Many adviser firms are looking for new sources of income to help them through the economic downturn and it is not surprising that this trend is showing on the regulator’s radar as a potential TCF risk.

Indeed, FSA director of the small firms division Lesley Titcomb has reminded firms on several occasions that they should not diversify into new areas of advice unless they can demonstrate that they have expertise and controls in place.

But what can you do to give the regulator confidence that you are moving into new areas of advice in a responsible manner? Here are some issues to think about:

  • Technical/market knowledge. Can you demonstrate that it is both sufficient and up to date?

  • Advice skills. These differ from one advice area to another. For example, fact-finding, research, identifying suitability issues and explaining the key information to customers poses significantly different challenges for equity release compared with standard mortgage advice. Role-play or observed interviews can help you assess and develop skills.

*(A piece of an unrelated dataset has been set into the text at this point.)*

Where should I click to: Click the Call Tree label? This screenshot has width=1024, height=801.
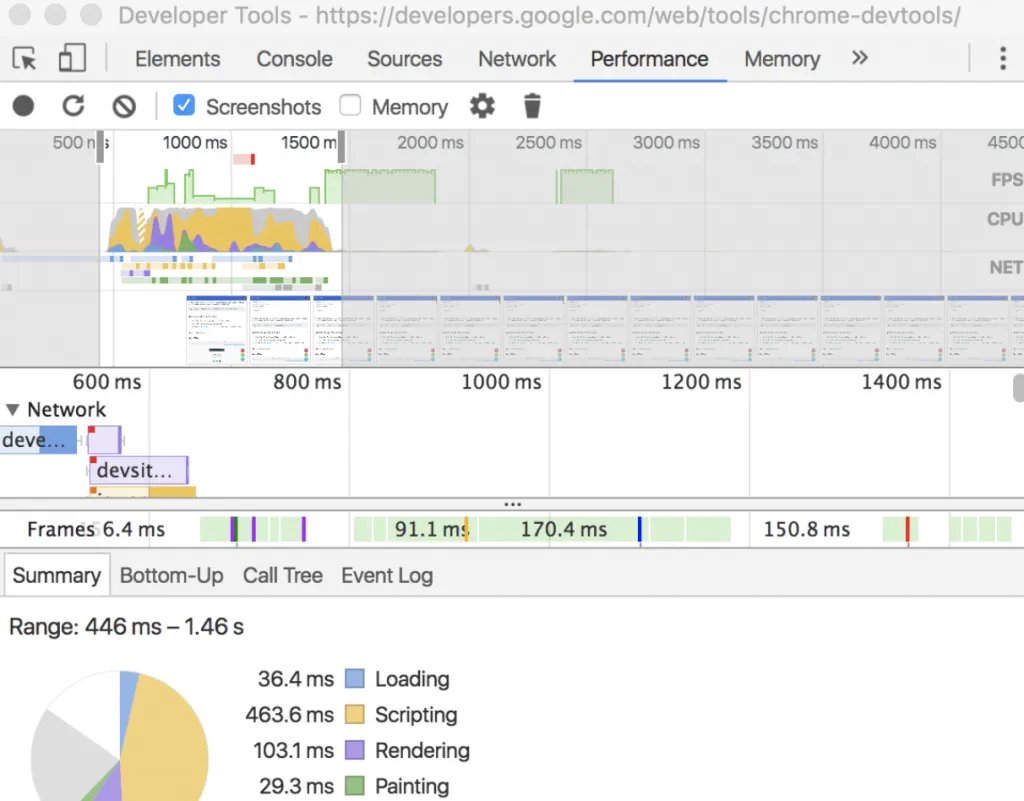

  • Advice process templates and guidance. Make sure that the advice process and guidance you use is up to date rather than pulling an old one you used five years ago out of the cupboard and that you are familiar with it.

  • Advice quality reviews. Consider what client file checks you will carry out to make sure that advice quality in the new area is high. Who will do the checking? How many files should be checked initially? Does the file checklist you use cover all the key suitability and information issues needed to demonstrate TCF? How will you identify and take any necessary remedial action when the file is not up to scratch?

  • Supervision of the adviser(s). A robust training and competence plan is particularly important when an adviser moves into a new area or back into an old one. Think about the initial training needs analysis, which should follow from the gaps identified through your initial knowledge and skills assessments. Then implement a training plan to address those gaps.

    Other supervisory considerations include what key performance indicators should you use to flag up potential risks? How often should the supervisor hold one-to-one meetings with the adviser? How will you deliver feedback on results of client file reviews?

  • Assessing competence. Is the adviser fully competent in the new area? How will you assess and confirm competence?